Many cardiovascular risk factors related to all-cause mortality

In the Seven Countries Study age, systolic blood pressure, smoking and serum cholesterol predicted 25-year all-cause mortality in most cohorts. These risk factors were also predictive of 40-year all-cause mortality in the US railroad and the Cretan cohort. An analysis of the European cohorts showed that systolic blood pressure remained a strong predictor of excess relative risk of all-cause mortality during 35 years of follow-up.
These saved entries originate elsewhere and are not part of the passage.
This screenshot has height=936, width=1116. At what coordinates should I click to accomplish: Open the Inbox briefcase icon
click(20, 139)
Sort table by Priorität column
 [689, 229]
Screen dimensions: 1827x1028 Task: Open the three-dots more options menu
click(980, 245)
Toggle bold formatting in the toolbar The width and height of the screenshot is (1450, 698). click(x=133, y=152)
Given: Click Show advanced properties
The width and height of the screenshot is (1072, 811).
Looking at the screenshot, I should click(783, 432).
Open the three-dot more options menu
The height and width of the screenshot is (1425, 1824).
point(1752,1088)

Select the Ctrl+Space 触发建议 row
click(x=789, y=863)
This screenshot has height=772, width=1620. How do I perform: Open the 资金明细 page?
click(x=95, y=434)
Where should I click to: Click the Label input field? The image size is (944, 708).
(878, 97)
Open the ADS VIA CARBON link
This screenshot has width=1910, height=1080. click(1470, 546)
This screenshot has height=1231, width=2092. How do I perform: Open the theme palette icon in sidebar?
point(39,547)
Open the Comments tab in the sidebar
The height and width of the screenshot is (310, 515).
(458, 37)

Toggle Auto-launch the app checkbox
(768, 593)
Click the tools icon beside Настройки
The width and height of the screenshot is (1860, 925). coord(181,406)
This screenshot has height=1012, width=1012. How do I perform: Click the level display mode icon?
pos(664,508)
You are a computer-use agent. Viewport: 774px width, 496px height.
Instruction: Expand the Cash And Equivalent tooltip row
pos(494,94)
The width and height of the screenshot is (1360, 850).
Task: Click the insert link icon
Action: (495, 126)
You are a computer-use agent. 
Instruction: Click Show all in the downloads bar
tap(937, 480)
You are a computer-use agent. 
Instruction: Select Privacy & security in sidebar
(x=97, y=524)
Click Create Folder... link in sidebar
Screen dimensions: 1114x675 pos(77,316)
The strength of the association declined with increasing follow-up years (aging) while absolute risk increased greatly with age.

In the rural Italian cohorts other risk factors were also related to 40-year all-cause mortality, namely: mortality of father and mother before age 60, job-related physical activity (inversely related), body mass index (inverse J-shaped), mid-arm circumference (inversely related), lung function (inversely related) and the presence of corneal arcus, xanthalasmata and of any category of clinical CVD, diabetes or cancer at entry.

More about healthy aging

From 1984 onwards, additional studies started to examine indicators of healthy ageing in the elderly populations of in the SCS and related studies.


Telomeres and all-cause mortality

Longer telomeres at baseline did not predict all-cause mortality, even though telomere shortening is a marker of aging that might be related to oxidative stress.